Seeking and Avoiding Information in a Risky World Social Sciences and Humanities Research Council of Canada (SSHRC) Insight Research Grant (2017 - 2022)
Dr. Chun Wei Choo, University of Toronto (PI) [firstname.lastname@example.org]
We live in a risk society, where advances of knowledge open up new realms of human activity but also create new types of societal level risks in areas such as climate change or chemicals in food and agriculture. When people feel threatened by major hazards, but are uncertain about what an effective response would be, we expect them to seek information in order to decide how they would deal with the risks. In reality, human information behaviour in risk situations is more complicated. People vary widely in the level of interest and effort they bring to acquiring information about societal risks: some would actively search and process information, while others would shun relevant information. Therein lies an information asymmetry of the modern risk society. On the one hand, we are steadily acquiring knowledge about the causes and consequences of major hazards and are making that information available to the public. On the other hand, many in the general population do not seem to seek or engage with this information — to develop the balanced, well-informed understanding that is needed to make choices that would alter behaviors or commitments.
We see information seeking as a critical component of risk decision making. We suggest that the kind of information seeking people undertake would determine how stable or volatile their attitudes are about a risk, and how they would act or not act based on their perception of the risk. At the same time, research has found that information avoiding is a common response when people are in risky situations where information about the risk may increase their level of anxiety or distress. People seem to avoid risk-related information as a way of managing uncertainty and its stressful effects. For societal level risks that require both individual and collective action by a knowledgeable, committed public, whether and how people seek risk information becomes pressing questions. A fuller understanding of risk information behaviour is a necessary step towards fostering well-informed public understanding and engagement with the risks posed by major hazards, and it would also enable policy makers to tailor messages and design channels that would better support risk information seeking by the public.
The objective of this research is to investigate the cognitive, affective, and social precursors that would explain if and how people seek information about societal level risks posed by climate change and food safety. A unique aspect of the study is its focus on information avoidance — why do people choose to avoid information about risks that could bring severe and widespread harm to society? The study will investigate how information seeking and avoiding is influenced by a range of factors such as the cognitive perception of and affective responses to the risk, social trust in the organizations that manage and regulate the risk, social norms about being informed about the risk, and anticipated affective responses of risk information seeking. We expect these variables to have a significant influence on people's intention to seek or avoid risk information.

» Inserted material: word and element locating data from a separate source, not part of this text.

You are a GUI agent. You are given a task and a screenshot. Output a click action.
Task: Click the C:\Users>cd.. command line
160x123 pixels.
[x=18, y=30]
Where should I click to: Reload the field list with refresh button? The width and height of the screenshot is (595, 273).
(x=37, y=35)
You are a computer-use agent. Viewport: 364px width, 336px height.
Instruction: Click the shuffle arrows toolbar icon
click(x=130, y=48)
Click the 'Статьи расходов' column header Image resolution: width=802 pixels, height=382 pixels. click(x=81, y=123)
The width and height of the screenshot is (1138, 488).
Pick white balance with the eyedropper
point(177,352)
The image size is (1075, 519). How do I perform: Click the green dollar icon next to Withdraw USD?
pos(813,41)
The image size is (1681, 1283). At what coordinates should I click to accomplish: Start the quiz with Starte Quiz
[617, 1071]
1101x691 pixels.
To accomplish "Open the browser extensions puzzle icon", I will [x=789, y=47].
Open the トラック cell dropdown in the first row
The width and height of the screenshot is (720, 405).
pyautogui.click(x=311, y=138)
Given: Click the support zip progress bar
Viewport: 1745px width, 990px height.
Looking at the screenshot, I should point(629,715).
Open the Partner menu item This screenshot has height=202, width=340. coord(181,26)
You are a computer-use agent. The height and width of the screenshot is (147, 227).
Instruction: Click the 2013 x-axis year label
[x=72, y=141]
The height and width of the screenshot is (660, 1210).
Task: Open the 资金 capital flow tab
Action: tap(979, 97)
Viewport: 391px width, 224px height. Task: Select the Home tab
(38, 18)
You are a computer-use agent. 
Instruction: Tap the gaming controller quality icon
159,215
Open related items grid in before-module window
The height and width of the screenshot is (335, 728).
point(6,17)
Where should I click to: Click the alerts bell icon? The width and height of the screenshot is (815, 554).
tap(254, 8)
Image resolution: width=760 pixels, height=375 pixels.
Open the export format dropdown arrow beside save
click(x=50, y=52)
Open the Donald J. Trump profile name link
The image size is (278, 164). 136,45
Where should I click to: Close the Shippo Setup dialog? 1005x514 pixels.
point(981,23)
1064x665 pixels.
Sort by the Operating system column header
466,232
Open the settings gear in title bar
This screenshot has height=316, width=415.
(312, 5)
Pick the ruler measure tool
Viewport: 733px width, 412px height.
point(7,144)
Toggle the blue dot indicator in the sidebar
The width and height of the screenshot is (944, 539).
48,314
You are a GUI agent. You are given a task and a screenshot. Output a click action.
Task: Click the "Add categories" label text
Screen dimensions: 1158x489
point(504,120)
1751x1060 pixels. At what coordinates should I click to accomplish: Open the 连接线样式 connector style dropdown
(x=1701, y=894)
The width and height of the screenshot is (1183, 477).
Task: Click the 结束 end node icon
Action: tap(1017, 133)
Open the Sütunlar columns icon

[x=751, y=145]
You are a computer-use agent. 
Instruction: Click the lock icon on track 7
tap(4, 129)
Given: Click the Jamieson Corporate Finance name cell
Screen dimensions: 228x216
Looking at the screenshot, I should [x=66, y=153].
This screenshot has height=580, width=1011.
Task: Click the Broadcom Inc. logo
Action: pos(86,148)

The research will deepen our understanding of risk information seeking behaviour in an era where an abundance of information competes for public attention, and where people have growing control over the information they choose to attend to. The research will identify practical implications for designing information strategies that can increase public understanding of and engagement with major societal risks. These implications will be of particular value to managers and professionals whose work involves communicating or providing risk information.